◆ Task details
Copy the entries beginning at the line with "Task: Click the blue" and running through the line with "Looking at the screenshot, I should pos(501,623).", swapping "Google Drive" for "OneDrive" and changing nothing else.

(Interface element entries)
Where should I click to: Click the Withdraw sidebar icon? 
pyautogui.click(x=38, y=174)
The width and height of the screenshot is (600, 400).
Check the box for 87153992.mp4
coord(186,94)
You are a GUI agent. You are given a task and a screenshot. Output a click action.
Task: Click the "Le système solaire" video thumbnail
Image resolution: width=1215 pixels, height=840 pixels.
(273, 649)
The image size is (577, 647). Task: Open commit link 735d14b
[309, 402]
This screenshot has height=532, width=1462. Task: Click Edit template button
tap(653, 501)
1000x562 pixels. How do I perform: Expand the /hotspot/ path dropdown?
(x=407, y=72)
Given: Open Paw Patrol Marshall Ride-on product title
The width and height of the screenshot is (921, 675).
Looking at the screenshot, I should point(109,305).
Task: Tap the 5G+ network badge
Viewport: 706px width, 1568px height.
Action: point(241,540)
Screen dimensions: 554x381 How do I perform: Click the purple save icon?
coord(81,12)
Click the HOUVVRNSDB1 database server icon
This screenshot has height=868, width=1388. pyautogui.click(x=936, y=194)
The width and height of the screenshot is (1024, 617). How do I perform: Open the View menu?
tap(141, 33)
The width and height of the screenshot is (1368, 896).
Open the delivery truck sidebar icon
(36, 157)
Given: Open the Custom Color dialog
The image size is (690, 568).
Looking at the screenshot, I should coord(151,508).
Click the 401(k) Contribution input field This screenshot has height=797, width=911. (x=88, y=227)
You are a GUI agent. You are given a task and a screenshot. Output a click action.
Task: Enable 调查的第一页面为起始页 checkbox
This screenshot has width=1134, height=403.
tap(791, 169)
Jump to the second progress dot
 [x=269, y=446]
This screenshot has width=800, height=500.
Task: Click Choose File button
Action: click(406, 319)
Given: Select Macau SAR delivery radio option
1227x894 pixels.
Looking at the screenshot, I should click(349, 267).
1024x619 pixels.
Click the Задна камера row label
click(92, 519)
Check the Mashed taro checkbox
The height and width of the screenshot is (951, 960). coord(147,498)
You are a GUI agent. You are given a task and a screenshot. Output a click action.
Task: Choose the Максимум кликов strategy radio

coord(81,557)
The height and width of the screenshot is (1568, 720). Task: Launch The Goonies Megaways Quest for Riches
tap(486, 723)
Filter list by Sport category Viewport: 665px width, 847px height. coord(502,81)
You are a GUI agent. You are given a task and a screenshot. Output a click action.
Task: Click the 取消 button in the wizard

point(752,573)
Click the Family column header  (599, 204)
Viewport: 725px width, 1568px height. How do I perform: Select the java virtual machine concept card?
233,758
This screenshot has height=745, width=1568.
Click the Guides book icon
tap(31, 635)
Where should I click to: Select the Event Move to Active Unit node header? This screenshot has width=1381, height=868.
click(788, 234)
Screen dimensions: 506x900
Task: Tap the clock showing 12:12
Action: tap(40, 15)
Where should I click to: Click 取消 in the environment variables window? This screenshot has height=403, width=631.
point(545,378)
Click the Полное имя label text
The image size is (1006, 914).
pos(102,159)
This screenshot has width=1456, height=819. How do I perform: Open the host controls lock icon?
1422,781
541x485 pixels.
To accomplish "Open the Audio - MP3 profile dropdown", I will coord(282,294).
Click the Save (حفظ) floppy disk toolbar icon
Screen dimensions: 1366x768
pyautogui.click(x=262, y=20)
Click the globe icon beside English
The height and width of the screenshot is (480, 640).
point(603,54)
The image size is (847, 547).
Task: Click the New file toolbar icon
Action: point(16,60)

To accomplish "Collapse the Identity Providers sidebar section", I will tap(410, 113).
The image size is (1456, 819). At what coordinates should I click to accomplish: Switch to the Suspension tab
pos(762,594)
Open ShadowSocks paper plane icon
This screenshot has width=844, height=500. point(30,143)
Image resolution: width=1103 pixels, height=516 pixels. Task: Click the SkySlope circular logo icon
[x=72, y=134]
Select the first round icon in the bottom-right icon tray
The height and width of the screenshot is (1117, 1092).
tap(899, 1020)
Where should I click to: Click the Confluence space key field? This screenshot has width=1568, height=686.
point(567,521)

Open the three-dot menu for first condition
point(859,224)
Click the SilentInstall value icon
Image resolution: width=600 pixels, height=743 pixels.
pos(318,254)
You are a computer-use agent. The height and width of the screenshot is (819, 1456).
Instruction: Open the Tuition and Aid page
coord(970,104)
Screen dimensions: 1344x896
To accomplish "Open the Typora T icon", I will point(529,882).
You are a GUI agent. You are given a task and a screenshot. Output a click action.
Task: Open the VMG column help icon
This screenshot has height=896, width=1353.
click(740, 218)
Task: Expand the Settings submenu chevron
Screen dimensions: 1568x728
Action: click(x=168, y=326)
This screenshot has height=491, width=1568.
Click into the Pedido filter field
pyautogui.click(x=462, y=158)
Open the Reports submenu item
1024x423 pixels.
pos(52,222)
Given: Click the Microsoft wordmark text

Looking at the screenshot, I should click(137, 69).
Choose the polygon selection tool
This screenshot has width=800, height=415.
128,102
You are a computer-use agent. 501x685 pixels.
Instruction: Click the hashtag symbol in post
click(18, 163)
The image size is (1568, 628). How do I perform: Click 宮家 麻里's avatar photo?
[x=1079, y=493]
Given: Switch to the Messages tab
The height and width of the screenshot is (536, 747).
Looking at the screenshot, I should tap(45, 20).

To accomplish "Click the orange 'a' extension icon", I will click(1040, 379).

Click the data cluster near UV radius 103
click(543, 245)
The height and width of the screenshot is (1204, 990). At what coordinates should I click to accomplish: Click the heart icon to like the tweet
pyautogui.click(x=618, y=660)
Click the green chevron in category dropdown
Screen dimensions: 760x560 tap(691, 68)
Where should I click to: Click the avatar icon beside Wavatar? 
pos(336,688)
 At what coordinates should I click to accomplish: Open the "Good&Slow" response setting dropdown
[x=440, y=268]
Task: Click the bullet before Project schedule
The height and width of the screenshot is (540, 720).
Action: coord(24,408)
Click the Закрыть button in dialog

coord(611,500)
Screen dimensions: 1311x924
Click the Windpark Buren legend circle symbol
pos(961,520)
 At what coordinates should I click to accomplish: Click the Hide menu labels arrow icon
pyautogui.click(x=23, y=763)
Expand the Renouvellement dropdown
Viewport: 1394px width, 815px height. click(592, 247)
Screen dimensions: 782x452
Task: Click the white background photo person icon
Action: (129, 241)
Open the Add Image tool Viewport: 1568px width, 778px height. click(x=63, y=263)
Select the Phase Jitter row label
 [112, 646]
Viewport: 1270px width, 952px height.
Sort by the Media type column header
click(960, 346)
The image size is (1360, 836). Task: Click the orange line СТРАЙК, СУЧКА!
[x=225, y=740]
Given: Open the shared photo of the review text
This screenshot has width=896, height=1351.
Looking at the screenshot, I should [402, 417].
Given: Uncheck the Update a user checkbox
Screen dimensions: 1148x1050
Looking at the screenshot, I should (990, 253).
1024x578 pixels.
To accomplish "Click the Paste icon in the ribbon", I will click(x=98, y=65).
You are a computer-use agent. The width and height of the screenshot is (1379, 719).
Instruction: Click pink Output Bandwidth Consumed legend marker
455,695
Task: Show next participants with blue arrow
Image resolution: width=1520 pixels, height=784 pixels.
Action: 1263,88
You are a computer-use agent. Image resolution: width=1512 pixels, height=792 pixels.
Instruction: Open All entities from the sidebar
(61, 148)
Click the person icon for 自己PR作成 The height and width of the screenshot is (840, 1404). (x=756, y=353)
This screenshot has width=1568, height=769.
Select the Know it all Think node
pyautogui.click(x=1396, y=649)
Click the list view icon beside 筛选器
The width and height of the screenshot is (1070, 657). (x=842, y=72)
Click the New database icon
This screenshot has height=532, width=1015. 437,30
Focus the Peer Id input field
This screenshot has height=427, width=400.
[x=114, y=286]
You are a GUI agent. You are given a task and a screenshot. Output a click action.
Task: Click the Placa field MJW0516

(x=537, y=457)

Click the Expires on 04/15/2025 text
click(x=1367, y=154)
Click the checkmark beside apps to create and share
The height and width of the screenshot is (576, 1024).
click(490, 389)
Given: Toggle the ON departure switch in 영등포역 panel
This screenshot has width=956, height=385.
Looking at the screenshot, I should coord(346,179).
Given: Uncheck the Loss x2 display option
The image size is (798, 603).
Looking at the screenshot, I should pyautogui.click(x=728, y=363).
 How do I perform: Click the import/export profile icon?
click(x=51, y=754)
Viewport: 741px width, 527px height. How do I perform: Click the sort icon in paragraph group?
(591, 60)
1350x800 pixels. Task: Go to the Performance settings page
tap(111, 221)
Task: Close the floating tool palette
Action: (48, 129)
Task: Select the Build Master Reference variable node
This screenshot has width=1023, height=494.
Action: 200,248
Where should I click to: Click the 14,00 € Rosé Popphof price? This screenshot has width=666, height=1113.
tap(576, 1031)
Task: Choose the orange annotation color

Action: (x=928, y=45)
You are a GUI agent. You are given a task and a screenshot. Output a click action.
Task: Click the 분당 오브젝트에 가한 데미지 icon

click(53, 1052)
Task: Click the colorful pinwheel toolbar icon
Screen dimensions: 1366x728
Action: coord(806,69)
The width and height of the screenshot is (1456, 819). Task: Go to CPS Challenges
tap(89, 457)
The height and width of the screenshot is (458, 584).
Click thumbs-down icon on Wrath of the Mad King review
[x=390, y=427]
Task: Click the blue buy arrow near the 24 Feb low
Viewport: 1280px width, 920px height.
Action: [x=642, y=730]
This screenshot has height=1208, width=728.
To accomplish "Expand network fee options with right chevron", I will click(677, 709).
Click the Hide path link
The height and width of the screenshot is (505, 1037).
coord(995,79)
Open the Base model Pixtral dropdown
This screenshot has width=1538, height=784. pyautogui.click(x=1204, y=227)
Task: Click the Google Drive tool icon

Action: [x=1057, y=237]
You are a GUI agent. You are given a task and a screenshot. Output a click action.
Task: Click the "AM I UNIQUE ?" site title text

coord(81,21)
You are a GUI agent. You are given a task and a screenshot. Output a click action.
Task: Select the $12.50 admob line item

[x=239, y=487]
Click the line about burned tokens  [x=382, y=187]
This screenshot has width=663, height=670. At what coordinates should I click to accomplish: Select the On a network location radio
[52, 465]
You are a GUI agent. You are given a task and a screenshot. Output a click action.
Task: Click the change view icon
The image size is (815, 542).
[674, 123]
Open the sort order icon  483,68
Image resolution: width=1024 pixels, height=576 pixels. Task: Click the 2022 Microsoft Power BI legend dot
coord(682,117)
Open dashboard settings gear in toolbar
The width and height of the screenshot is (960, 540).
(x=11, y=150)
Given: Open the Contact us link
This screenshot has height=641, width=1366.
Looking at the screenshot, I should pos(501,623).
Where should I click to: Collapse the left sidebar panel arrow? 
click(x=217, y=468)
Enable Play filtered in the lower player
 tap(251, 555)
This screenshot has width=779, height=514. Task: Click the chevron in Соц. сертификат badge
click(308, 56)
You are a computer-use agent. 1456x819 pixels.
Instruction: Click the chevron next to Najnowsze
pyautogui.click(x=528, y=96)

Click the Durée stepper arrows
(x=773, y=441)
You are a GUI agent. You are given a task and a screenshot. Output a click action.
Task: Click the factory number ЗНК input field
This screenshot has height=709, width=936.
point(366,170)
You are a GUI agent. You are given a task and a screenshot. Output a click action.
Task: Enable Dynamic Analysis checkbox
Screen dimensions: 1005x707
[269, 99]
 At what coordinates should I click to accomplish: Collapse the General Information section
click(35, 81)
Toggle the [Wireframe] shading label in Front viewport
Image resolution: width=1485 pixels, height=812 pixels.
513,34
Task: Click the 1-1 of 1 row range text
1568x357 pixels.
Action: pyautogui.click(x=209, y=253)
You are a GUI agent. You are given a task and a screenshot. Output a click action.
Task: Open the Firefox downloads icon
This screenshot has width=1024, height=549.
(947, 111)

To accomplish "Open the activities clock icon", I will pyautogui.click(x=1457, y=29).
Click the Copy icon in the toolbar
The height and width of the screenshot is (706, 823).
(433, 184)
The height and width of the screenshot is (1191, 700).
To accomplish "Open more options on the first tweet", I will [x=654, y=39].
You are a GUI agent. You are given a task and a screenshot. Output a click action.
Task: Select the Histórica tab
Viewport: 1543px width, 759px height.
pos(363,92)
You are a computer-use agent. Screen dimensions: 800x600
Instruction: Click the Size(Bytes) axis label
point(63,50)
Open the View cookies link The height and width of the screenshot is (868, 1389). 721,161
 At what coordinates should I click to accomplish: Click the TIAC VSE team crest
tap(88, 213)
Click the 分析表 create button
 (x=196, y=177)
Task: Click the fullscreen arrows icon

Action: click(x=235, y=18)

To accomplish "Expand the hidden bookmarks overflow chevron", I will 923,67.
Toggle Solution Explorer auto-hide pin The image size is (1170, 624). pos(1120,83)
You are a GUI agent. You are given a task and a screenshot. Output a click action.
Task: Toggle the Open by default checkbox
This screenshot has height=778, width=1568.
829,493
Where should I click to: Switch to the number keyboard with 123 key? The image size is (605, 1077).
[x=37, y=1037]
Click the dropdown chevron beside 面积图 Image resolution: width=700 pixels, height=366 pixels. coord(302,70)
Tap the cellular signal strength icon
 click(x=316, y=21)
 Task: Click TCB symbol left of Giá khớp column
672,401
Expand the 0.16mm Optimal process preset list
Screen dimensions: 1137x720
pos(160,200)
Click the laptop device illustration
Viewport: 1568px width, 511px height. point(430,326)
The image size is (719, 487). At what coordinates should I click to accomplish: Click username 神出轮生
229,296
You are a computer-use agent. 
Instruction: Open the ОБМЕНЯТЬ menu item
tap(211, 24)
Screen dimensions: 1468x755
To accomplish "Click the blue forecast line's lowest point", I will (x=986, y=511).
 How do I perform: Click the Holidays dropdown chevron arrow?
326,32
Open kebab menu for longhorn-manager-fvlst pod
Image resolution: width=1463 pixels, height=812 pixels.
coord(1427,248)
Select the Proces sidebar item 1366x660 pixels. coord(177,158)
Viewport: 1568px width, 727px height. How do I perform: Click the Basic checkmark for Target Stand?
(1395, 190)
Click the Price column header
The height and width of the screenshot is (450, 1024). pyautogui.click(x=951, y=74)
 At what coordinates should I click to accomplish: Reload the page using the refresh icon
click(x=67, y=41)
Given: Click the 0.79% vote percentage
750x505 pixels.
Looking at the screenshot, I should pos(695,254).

◆ Full answer
Task: Click the blue buy arrow near the 24 Feb low
Viewport: 1280px width, 920px height.
Action: [x=642, y=730]
This screenshot has height=1208, width=728.
To accomplish "Expand network fee options with right chevron", I will click(677, 709).
Click the Hide path link
The height and width of the screenshot is (505, 1037).
coord(995,79)
Open the Base model Pixtral dropdown
This screenshot has width=1538, height=784. pyautogui.click(x=1204, y=227)
Task: Click the OneDrive tool icon

Action: [x=1057, y=237]
You are a GUI agent. You are given a task and a screenshot. Output a click action.
Task: Click the "AM I UNIQUE ?" site title text

coord(81,21)
You are a GUI agent. You are given a task and a screenshot. Output a click action.
Task: Select the $12.50 admob line item

[x=239, y=487]
Click the line about burned tokens  [x=382, y=187]
This screenshot has width=663, height=670. At what coordinates should I click to accomplish: Select the On a network location radio
[52, 465]
You are a GUI agent. You are given a task and a screenshot. Output a click action.
Task: Click the change view icon
The image size is (815, 542).
[674, 123]
Open the sort order icon  483,68
Image resolution: width=1024 pixels, height=576 pixels. Task: Click the 2022 Microsoft Power BI legend dot
coord(682,117)
Open dashboard settings gear in toolbar
The width and height of the screenshot is (960, 540).
(x=11, y=150)
Given: Open the Contact us link
This screenshot has height=641, width=1366.
Looking at the screenshot, I should pos(501,623).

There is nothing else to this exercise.